Joan and Jack Fagan of Homewood, Alabama, love their 'Harmony' oakleaf hydrangeas. Jack says, "I think they're great and not a lot of work." He has actually rooted a few by placing a brick over a branch lying on the ground. It takes a couple of years, but eventually the plant develops roots under the brick, creating an entirely new plant. Once the branch is rooted, he cuts it from the mother plant and transplants it to a new spot in his yard.
'Pee Wee' is a smaller selection, perfect for the compact spaces of suburban or urban gardens. This plant is perfectly at home in front of a low wall or gracing a large terra-cotta container. Its leaves turn a deep wine color in the fall and often persist till spring.
What They Need
When planting oakleaf hydrangeas, the most important thing is to make sure that they're planted in well-drained soil. "Good drainage is key," says nurseryman Eddie Aldridge of Hoover, Alabama, who introduced 'Snowflake' and 'Harmony' to the gardening world. He recommends locations with morning sunshine and shade after 2 p.m. "It's very important to give them protection from the late-afternoon sun."
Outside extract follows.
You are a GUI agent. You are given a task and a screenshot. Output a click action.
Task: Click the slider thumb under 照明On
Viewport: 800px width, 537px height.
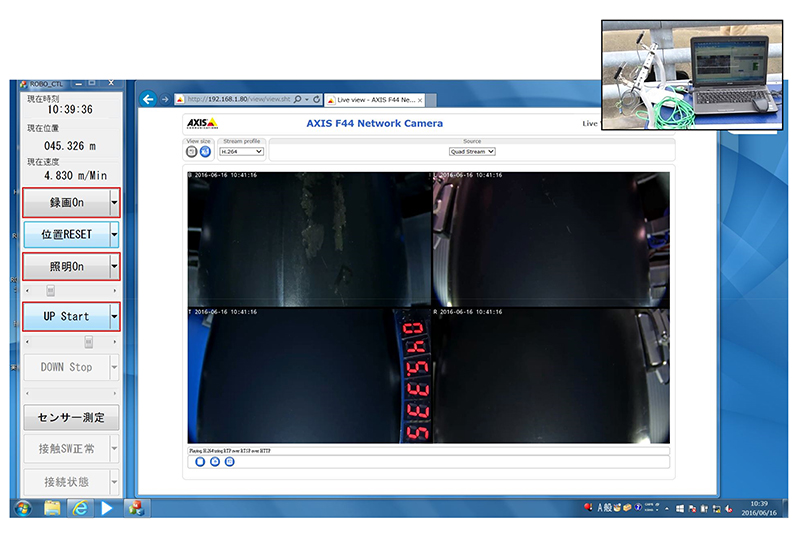(x=51, y=290)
Eddie also says hydrangeas are not too picky about the soil, but they do appreciate a bit of peat moss to retain moisture. It also helps keep the soil acid, which they prefer. Once established, oakleaf hydrangeas can tolerate drought, though they will definitely appreciate an additional drink during extended periods without rain. Mulches, such as pine straw or leaves, will also help the soil retain valuable moisture.
What's more, you've got to give them lots of room to grow so they can reach their full potential. "I'm a spacer," Eddie admits. "I like to space plants so they can mature." If you crowd hydrangeas, you will end up pruning them and sacrificing their graceful form.